● **What is needed**
Copy word for word the line containing "Task: Open more" together with all lines following it to the end of the listing below, without the pictures.

==========

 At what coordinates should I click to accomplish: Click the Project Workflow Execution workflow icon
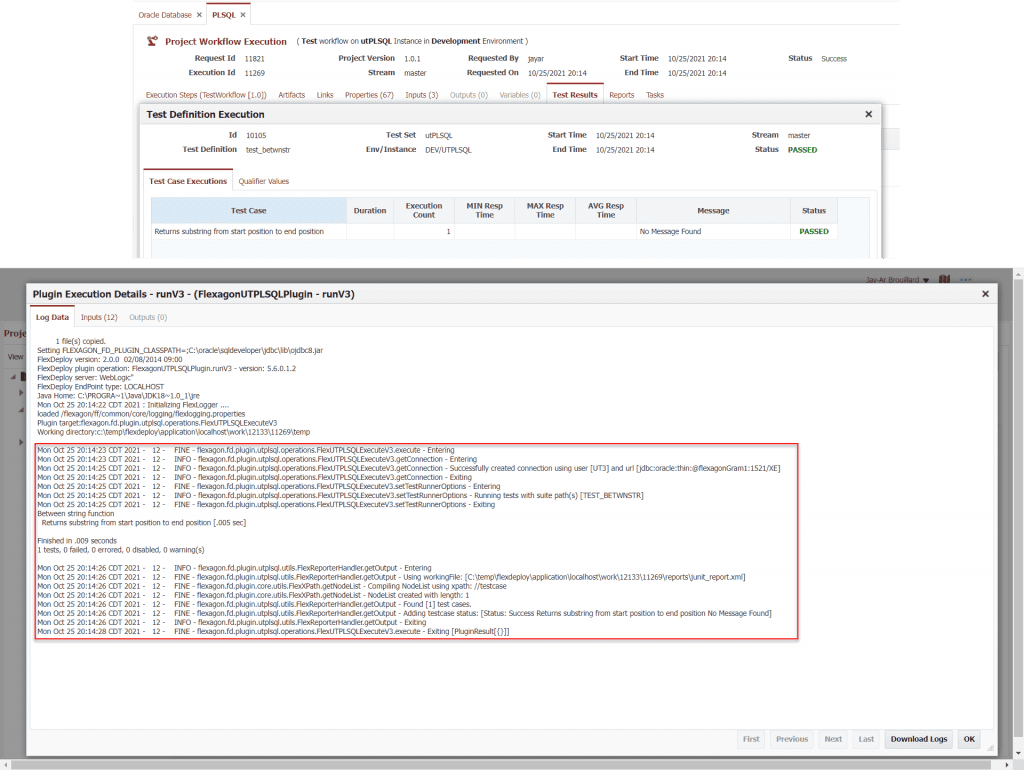pos(152,43)
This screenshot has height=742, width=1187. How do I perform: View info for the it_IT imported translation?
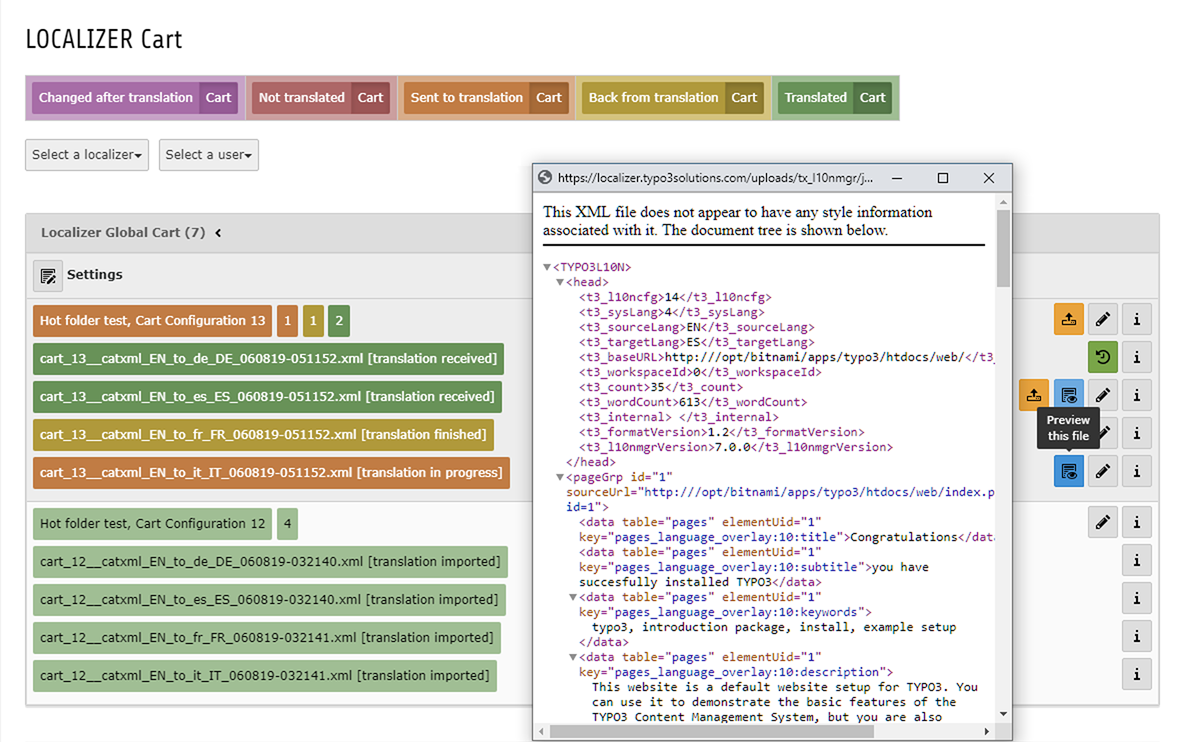coord(1136,674)
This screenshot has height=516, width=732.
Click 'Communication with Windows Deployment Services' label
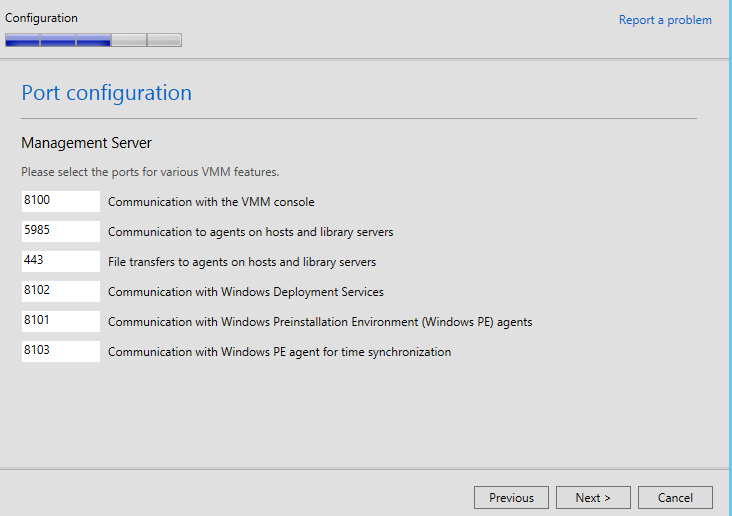pos(245,292)
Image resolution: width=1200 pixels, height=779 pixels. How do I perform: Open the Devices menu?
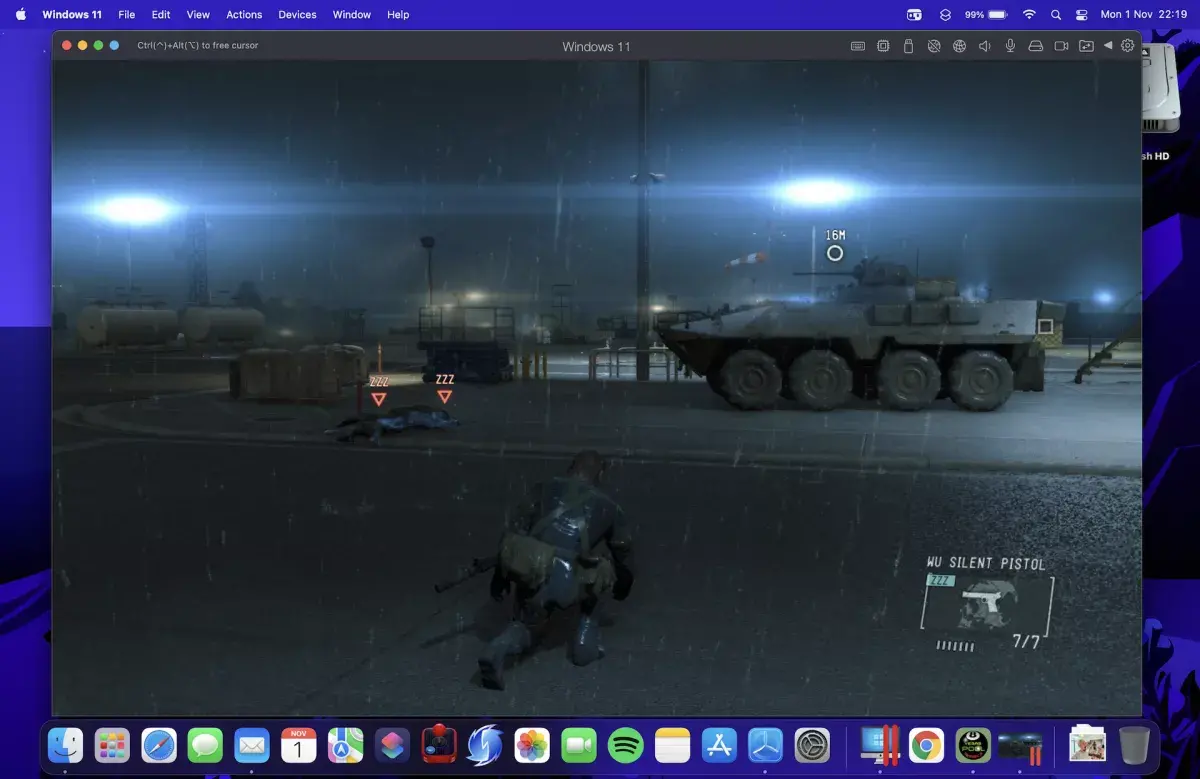297,15
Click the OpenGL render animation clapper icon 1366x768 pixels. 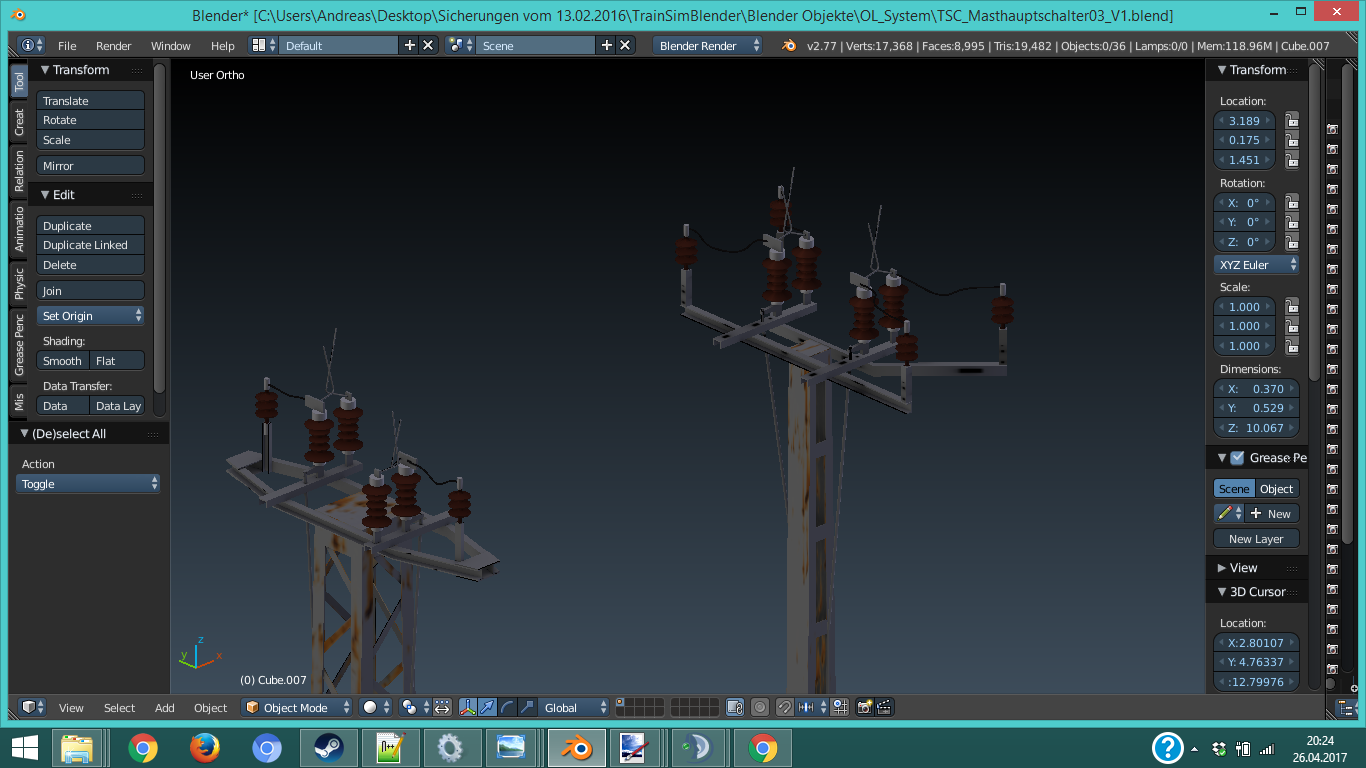(x=884, y=707)
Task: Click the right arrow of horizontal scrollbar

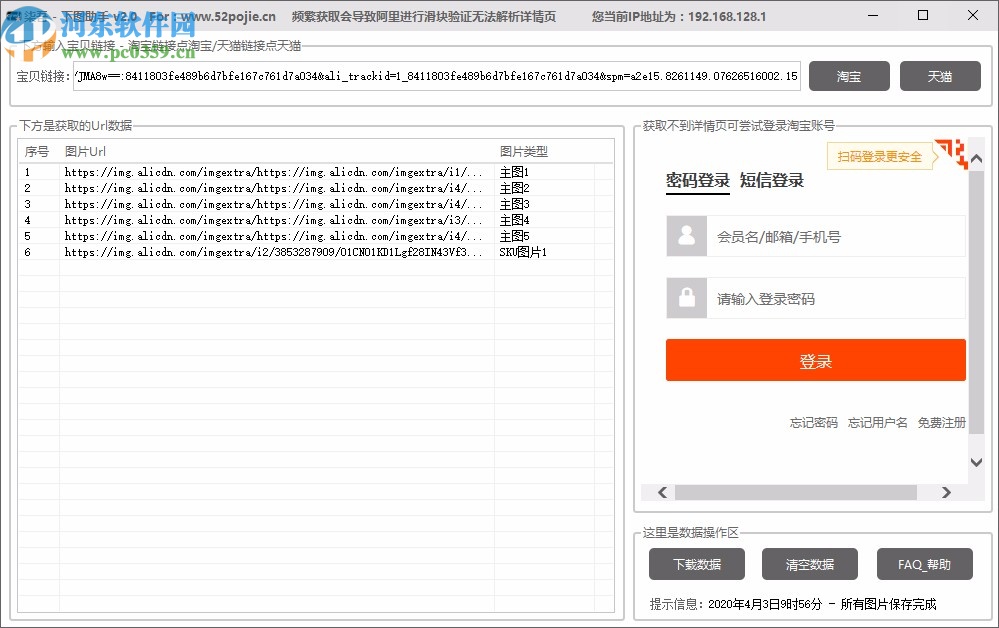Action: [x=946, y=492]
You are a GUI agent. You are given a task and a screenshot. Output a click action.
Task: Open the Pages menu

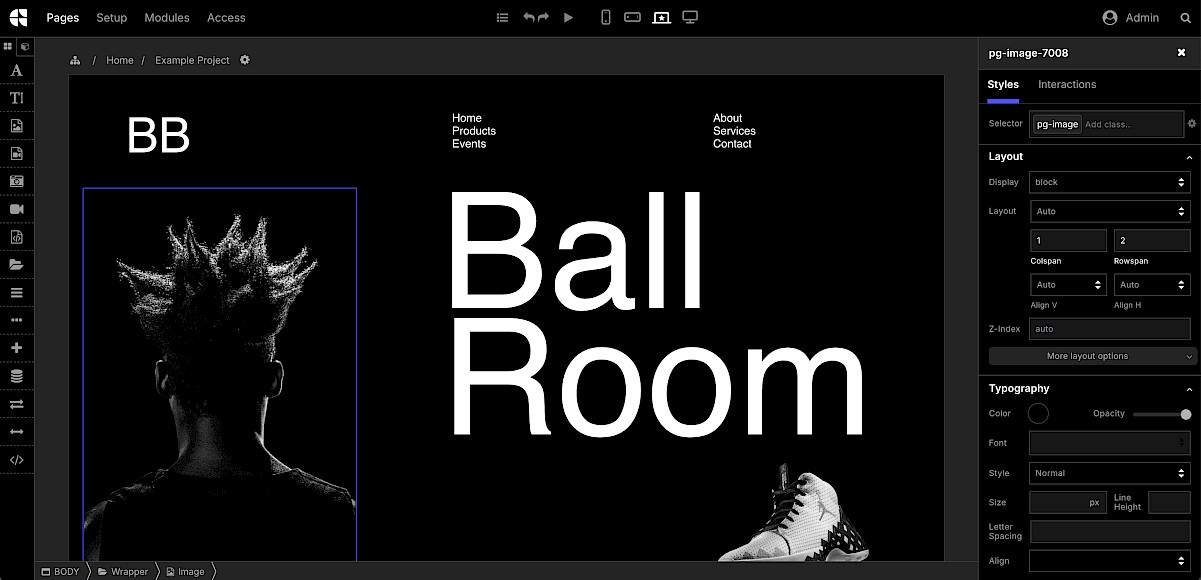(62, 17)
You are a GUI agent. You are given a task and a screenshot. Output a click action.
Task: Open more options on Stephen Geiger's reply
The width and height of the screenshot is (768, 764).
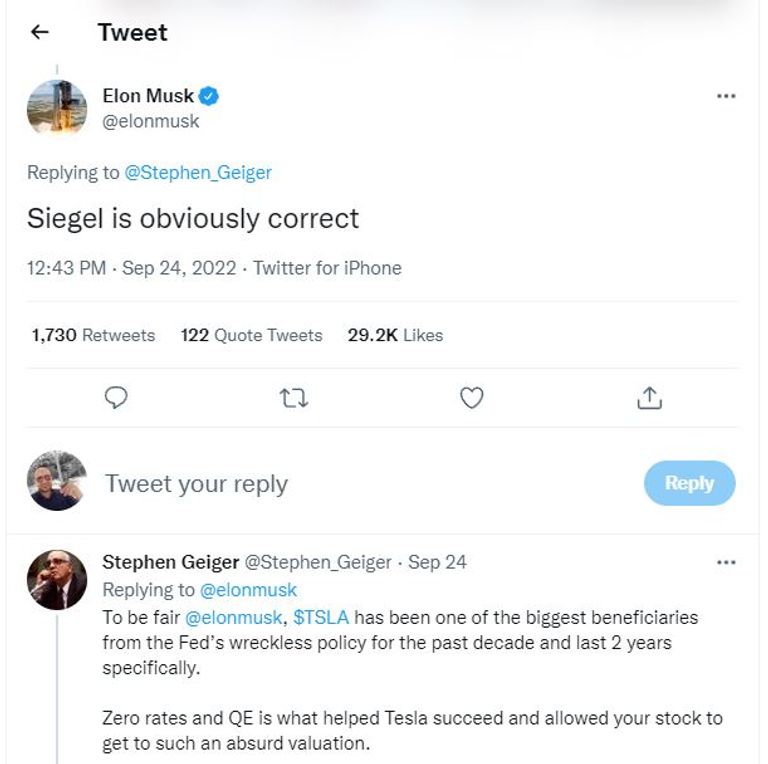coord(727,562)
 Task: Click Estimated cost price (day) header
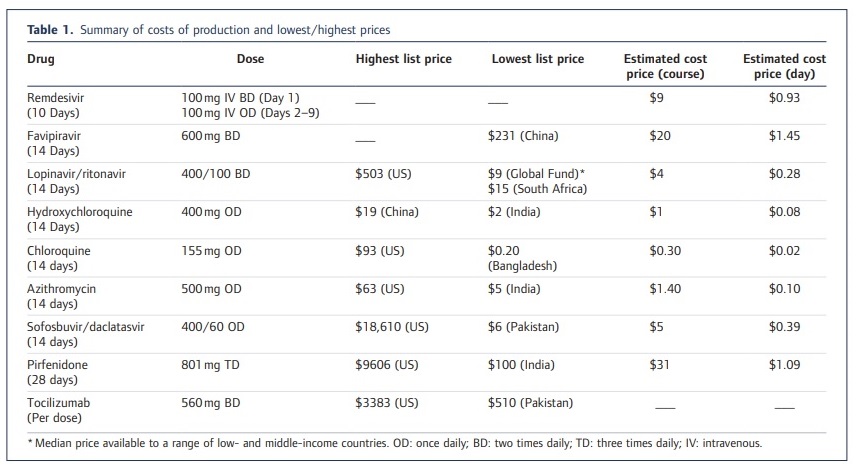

==========

● **Solved problem**
Task: Open more options on Stephen Geiger's reply
The width and height of the screenshot is (768, 764).
coord(727,562)
 Task: Click Estimated cost price (day) header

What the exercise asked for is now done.